Re: [PATCH] workqueue: don't skip lockdep wq dependency in cancel_work_sync()

From: Tejun Heo
Date: Thu Jul 28 2022 - 12:40:25 EST


On Thu, Jul 28, 2022 at 09:23:25PM +0900, Tetsuo Handa wrote:
> Like Hillf Danton mentioned
>
> syzbot should have been able to catch cancel_work_sync() in work context
> by checking lockdep_map in __flush_work() for both flush and cancel.
>
> in [1], being unable to report an obvious deadlock scenario shown below is
> broken.
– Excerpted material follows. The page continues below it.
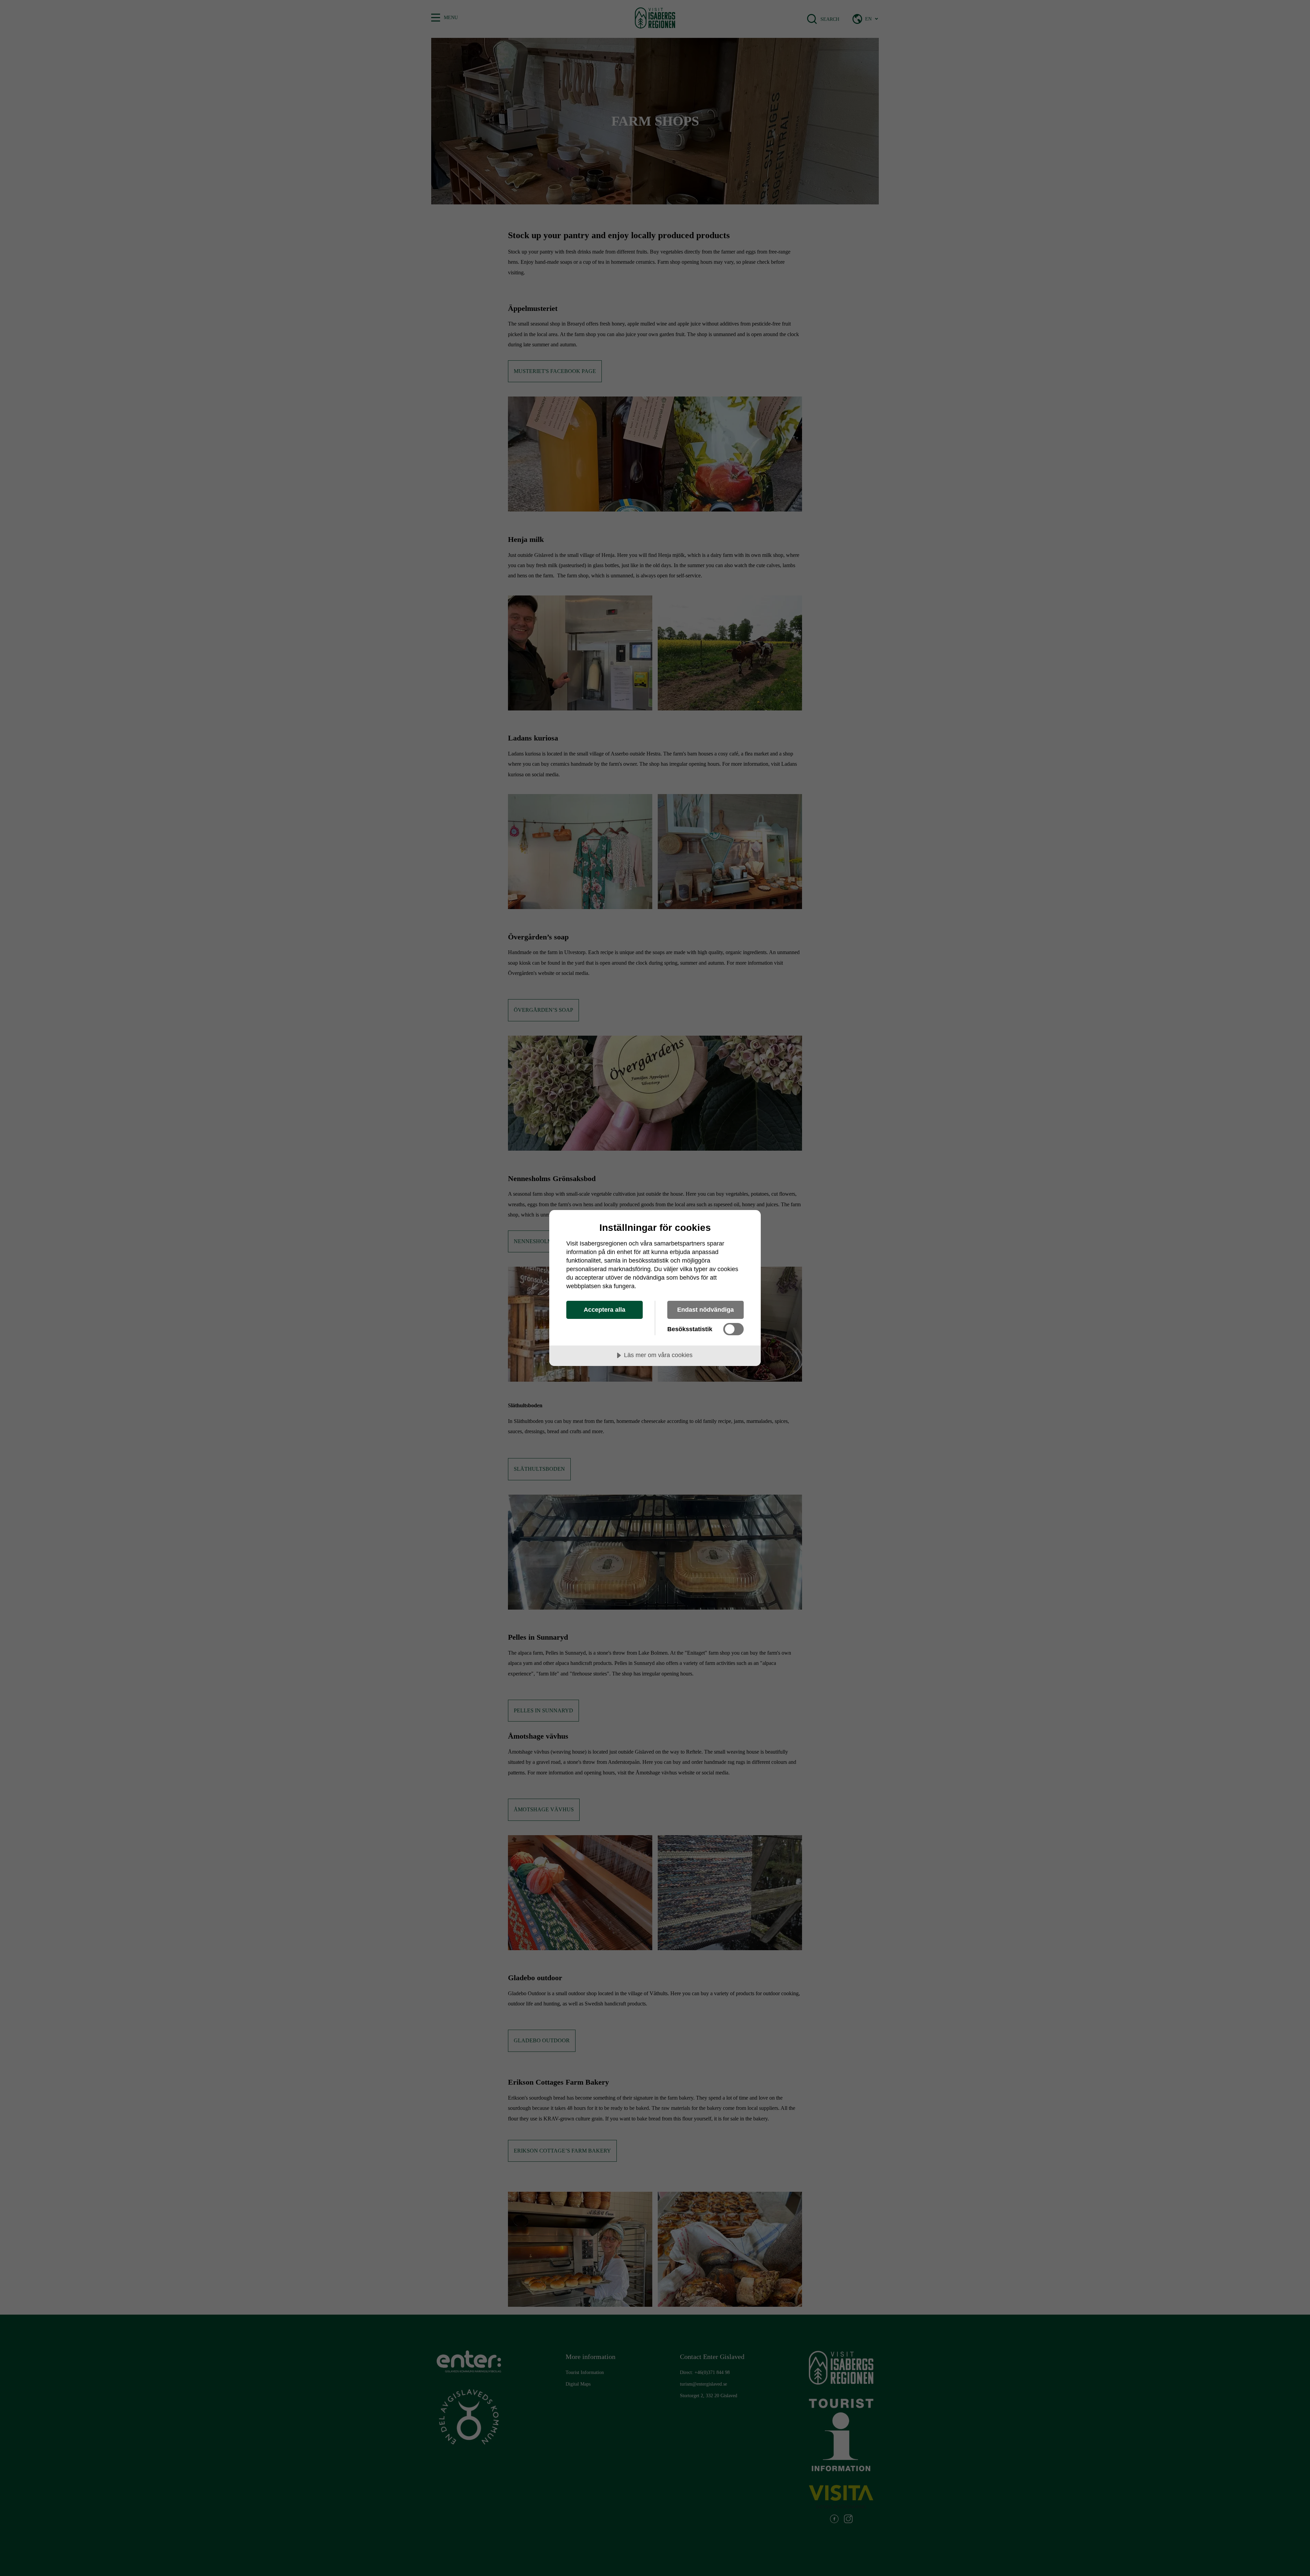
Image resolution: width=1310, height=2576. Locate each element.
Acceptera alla (604, 1309)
From locking dependency perspective, sync version of cancel request
> should behave as if flush request, for it waits for completion of work if
> that work has already started execution.
>
> ----------
> #include <linux/module.h>
> #include <linux/sched.h>
> static DEFINE_MUTEX(mutex);
> static void work_fn(struct work_struct *work)
> {
> schedule_timeout_uninterruptible(HZ / 5);
> mutex_lock(&mutex);
> mutex_unlock(&mutex);
> }
> static DECLARE_WORK(work, work_fn);
> static int __init test_init(void)
> {
> schedule_work(&work);
> schedule_timeout_uninterruptible(HZ / 10);
> mutex_lock(&mutex);
> cancel_work_sync(&work);
> mutex_unlock(&mutex);
> return -EINVAL;
> }
> module_init(test_init);
> MODULE_LICENSE("GPL");
> ----------
>
> Link: https://lkml.kernel.org/r/20220504044800.4966-1-hdanton@xxxxxxxx [1]
> Reported-by: Hillf Danton <hdanton@xxxxxxxx>
> Fixes: d6e89786bed977f3 ("workqueue: skip lockdep wq dependency in cancel_work_sync()")

Tetsuo, you gotta explain why this is okay w.r.t. the spurious warnings that
the above commit addressed. You can't just state that there are cases which
are missed and then revert it.

Thanks.

--
tejun